**YOUR GOAL**.
Beginning at the top of the data below, write out every line exactly until you reach the line with "You are a computer-use agent. The image", and include that line.

··· DATA TO PROCESS ···

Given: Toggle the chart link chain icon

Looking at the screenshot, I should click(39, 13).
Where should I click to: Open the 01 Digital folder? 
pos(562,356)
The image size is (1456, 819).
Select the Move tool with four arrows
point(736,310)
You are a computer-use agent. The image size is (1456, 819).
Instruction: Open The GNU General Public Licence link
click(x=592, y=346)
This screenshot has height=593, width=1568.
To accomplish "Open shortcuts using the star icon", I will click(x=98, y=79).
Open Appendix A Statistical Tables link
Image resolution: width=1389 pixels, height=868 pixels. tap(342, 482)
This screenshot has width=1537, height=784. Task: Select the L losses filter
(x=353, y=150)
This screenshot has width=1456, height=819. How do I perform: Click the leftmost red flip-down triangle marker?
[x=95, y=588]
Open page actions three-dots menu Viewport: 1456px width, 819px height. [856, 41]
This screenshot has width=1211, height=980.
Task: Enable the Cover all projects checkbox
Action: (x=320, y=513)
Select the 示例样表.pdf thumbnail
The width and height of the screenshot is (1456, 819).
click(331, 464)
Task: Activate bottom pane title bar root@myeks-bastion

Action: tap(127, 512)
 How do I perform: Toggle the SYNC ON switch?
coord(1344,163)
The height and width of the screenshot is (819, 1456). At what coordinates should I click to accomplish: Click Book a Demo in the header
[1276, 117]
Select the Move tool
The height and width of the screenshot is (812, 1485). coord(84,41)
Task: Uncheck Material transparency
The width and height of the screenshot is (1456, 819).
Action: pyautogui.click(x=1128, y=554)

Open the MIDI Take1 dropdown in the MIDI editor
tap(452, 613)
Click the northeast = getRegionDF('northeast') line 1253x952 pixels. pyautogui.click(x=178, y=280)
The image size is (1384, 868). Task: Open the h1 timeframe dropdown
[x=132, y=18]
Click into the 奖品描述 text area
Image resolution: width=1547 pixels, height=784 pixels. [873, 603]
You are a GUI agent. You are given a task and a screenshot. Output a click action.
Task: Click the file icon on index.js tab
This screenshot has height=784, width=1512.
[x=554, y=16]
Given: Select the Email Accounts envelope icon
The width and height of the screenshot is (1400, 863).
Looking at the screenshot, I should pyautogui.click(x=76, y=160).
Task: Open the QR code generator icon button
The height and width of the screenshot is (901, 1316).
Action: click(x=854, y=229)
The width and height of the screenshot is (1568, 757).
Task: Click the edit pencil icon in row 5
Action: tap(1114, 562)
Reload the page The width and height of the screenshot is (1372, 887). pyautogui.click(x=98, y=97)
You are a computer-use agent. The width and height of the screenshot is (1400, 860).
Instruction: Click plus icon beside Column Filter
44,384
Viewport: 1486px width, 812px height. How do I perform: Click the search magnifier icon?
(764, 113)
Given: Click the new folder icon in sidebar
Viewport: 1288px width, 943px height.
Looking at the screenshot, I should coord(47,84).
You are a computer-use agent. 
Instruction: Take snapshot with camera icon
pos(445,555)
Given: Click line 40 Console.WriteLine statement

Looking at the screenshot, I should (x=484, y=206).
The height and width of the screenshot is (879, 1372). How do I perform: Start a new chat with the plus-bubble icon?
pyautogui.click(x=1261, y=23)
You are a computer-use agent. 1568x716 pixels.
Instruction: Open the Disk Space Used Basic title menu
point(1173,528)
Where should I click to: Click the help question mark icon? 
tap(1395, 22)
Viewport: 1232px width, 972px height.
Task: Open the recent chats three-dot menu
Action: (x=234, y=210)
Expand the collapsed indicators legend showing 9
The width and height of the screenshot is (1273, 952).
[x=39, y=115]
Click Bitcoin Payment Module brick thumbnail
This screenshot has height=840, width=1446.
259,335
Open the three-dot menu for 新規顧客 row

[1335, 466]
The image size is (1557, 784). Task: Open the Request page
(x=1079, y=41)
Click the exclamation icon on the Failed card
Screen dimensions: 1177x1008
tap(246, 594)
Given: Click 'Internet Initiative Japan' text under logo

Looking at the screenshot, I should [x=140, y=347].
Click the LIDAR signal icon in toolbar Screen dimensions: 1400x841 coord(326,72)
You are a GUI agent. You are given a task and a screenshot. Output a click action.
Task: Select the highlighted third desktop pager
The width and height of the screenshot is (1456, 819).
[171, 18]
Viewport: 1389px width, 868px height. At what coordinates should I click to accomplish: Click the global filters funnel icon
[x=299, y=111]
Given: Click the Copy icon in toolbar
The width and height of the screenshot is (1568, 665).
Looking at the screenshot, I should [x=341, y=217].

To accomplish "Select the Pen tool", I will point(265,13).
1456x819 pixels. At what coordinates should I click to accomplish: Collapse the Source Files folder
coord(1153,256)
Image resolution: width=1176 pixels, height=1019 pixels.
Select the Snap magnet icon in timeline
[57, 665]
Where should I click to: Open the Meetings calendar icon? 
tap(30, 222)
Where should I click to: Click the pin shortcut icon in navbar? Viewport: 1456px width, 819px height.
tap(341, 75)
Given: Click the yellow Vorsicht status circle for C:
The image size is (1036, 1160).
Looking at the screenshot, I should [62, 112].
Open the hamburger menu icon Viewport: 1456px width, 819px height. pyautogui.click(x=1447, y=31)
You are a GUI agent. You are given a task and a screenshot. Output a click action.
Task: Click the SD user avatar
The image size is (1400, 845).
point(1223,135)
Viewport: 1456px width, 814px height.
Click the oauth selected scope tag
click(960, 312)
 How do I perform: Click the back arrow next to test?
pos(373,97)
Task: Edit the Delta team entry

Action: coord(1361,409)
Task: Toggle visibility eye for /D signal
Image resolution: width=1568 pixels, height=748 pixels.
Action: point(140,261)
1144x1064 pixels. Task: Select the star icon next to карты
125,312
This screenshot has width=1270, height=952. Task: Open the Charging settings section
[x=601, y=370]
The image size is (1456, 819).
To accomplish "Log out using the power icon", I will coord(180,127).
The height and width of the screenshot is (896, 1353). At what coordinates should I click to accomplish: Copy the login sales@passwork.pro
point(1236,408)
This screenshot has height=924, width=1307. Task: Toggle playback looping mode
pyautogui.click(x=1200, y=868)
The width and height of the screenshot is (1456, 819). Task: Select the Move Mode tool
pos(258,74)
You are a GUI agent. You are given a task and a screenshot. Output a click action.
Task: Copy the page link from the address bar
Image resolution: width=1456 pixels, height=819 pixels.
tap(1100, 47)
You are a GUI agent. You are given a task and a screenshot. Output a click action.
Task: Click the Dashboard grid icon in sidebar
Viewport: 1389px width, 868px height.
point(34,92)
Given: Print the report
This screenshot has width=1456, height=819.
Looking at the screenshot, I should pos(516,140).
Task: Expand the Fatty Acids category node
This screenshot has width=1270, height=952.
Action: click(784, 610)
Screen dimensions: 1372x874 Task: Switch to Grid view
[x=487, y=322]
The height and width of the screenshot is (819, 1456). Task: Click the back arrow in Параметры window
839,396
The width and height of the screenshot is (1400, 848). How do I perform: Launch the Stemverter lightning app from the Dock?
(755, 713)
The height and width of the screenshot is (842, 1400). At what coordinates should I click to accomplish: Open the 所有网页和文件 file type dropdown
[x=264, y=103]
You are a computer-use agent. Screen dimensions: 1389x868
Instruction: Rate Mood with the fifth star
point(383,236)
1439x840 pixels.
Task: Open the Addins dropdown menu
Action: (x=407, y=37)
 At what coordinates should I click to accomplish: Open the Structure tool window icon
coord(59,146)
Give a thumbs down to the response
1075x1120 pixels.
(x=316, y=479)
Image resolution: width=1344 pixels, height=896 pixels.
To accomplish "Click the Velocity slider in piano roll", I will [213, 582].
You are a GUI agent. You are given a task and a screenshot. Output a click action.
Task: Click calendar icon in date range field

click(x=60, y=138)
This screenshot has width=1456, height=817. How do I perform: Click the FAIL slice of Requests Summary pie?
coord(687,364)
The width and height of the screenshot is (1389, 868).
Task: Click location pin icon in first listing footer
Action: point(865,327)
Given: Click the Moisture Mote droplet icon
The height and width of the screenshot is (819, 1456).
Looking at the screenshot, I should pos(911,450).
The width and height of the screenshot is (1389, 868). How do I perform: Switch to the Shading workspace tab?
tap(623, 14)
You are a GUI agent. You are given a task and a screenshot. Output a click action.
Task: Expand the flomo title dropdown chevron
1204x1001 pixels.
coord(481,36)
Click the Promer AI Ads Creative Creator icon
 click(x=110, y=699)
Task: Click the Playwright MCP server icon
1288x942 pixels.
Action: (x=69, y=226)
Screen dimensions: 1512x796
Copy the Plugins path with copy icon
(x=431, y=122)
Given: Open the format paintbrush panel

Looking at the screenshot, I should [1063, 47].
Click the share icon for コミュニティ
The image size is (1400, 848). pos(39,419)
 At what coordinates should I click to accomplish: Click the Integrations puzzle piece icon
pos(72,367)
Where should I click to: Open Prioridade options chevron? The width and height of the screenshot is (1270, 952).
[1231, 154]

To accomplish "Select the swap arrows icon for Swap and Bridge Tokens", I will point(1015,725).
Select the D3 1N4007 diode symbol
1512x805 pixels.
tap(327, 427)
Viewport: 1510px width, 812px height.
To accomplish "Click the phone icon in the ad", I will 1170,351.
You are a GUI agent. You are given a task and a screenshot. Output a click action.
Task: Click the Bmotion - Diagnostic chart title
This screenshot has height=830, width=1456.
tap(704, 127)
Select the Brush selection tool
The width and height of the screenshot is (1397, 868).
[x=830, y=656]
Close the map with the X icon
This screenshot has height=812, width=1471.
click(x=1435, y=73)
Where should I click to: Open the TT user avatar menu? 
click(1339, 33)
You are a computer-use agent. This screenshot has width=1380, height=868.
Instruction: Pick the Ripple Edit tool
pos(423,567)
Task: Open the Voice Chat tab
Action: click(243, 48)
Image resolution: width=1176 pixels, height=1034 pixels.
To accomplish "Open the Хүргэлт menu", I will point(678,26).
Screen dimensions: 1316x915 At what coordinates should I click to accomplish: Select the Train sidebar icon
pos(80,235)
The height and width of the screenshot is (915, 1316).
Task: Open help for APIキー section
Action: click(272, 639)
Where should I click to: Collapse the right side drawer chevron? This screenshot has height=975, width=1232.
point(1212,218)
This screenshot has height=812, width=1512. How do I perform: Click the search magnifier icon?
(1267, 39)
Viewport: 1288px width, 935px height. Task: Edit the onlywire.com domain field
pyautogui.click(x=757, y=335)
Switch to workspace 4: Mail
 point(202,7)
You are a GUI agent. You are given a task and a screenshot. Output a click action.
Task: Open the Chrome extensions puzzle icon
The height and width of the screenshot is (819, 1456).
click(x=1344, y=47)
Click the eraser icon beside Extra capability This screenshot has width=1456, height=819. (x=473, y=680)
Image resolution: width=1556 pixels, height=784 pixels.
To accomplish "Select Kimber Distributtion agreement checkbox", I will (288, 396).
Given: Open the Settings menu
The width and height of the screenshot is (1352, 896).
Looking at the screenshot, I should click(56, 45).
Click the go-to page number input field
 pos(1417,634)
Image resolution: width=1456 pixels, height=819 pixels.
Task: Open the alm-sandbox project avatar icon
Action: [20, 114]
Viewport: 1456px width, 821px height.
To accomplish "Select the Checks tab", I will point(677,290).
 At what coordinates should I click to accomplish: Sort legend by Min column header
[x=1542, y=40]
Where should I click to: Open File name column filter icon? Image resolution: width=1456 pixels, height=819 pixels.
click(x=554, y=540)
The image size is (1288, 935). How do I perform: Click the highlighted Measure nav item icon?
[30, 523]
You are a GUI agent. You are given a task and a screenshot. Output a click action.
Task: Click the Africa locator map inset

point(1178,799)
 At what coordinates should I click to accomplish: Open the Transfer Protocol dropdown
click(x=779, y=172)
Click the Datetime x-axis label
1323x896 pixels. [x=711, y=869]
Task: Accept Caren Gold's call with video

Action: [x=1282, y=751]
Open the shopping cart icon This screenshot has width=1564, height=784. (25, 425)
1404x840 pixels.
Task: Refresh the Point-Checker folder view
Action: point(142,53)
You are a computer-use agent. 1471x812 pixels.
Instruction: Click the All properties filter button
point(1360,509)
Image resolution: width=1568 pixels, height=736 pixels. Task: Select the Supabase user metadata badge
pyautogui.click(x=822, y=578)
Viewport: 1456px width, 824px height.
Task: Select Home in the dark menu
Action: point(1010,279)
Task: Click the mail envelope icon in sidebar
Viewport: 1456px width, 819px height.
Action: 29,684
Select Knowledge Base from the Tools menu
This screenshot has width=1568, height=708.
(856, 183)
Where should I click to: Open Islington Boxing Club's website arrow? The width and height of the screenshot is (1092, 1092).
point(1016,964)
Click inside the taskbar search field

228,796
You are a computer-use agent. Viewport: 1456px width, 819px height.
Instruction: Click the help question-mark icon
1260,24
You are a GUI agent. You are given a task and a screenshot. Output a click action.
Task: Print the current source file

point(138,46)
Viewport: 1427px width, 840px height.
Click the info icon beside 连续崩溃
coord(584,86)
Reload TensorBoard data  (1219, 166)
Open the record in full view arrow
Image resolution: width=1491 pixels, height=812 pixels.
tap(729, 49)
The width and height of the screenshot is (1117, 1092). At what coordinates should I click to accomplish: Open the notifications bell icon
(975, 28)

···

**WRITTEN RESPONSE**.
Given: Toggle the chart link chain icon

Looking at the screenshot, I should click(39, 13).
Where should I click to: Open the 01 Digital folder? 
pos(562,356)
The image size is (1456, 819).
Select the Move tool with four arrows
point(736,310)
You are a computer-use agent. The image size is (1456, 819).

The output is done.